Pixel coordinate grounding data
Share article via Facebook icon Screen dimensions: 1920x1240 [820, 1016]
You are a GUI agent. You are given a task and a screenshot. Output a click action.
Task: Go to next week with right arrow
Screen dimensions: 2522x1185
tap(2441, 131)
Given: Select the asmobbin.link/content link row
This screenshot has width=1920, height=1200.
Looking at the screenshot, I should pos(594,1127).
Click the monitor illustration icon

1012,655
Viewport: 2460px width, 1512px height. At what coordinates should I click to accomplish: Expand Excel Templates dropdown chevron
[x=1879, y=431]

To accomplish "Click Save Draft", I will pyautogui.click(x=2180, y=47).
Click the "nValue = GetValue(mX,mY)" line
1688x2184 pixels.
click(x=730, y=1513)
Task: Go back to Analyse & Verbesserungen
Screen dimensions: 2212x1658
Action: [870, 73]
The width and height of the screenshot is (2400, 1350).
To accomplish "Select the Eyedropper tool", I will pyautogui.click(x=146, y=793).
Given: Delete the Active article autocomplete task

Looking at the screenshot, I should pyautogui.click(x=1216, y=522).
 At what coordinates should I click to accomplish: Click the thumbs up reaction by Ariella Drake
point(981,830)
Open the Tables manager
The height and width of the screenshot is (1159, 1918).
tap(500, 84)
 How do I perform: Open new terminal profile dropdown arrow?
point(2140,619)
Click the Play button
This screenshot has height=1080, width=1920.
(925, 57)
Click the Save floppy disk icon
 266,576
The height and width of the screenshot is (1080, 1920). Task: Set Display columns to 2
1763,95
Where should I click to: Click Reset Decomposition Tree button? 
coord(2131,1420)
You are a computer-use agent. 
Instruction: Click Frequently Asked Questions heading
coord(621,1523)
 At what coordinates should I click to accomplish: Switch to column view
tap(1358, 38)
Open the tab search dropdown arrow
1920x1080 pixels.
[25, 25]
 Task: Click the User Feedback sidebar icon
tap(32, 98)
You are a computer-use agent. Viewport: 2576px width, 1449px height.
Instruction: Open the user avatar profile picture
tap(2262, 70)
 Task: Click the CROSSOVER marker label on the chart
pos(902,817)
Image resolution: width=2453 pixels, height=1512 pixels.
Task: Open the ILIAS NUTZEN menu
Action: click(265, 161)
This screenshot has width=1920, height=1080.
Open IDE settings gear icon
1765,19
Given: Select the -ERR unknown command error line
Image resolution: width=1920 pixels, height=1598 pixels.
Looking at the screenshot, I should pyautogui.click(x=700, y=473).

* [WHAT THIS TASK INVOLVES]
Restate the whole of the data exactly.

* [TASK RESULT]
Share article via Facebook icon Screen dimensions: 1920x1240 [820, 1016]
You are a GUI agent. You are given a task and a screenshot. Output a click action.
Task: Go to next week with right arrow
Screen dimensions: 2522x1185
tap(2441, 131)
Given: Select the asmobbin.link/content link row
This screenshot has width=1920, height=1200.
Looking at the screenshot, I should pos(594,1127).
Click the monitor illustration icon

1012,655
Viewport: 2460px width, 1512px height. At what coordinates should I click to accomplish: Expand Excel Templates dropdown chevron
[x=1879, y=431]

To accomplish "Click Save Draft", I will pyautogui.click(x=2180, y=47).
Click the "nValue = GetValue(mX,mY)" line
1688x2184 pixels.
click(x=730, y=1513)
Task: Go back to Analyse & Verbesserungen
Screen dimensions: 2212x1658
Action: [870, 73]
The width and height of the screenshot is (2400, 1350).
To accomplish "Select the Eyedropper tool", I will pyautogui.click(x=146, y=793).
Given: Delete the Active article autocomplete task

Looking at the screenshot, I should pyautogui.click(x=1216, y=522).
 At what coordinates should I click to accomplish: Click the thumbs up reaction by Ariella Drake
point(981,830)
Open the Tables manager
The height and width of the screenshot is (1159, 1918).
tap(500, 84)
 How do I perform: Open new terminal profile dropdown arrow?
point(2140,619)
Click the Play button
This screenshot has height=1080, width=1920.
(925, 57)
Click the Save floppy disk icon
 266,576
The height and width of the screenshot is (1080, 1920). Task: Set Display columns to 2
1763,95
Where should I click to: Click Reset Decomposition Tree button? 
coord(2131,1420)
You are a computer-use agent. 
Instruction: Click Frequently Asked Questions heading
coord(621,1523)
 At what coordinates should I click to accomplish: Switch to column view
tap(1358, 38)
Open the tab search dropdown arrow
1920x1080 pixels.
[25, 25]
 Task: Click the User Feedback sidebar icon
tap(32, 98)
You are a computer-use agent. Viewport: 2576px width, 1449px height.
Instruction: Open the user avatar profile picture
tap(2262, 70)
 Task: Click the CROSSOVER marker label on the chart
pos(902,817)
Image resolution: width=2453 pixels, height=1512 pixels.
Task: Open the ILIAS NUTZEN menu
Action: click(265, 161)
This screenshot has width=1920, height=1080.
Open IDE settings gear icon
1765,19
Given: Select the -ERR unknown command error line
Image resolution: width=1920 pixels, height=1598 pixels.
Looking at the screenshot, I should pyautogui.click(x=700, y=473).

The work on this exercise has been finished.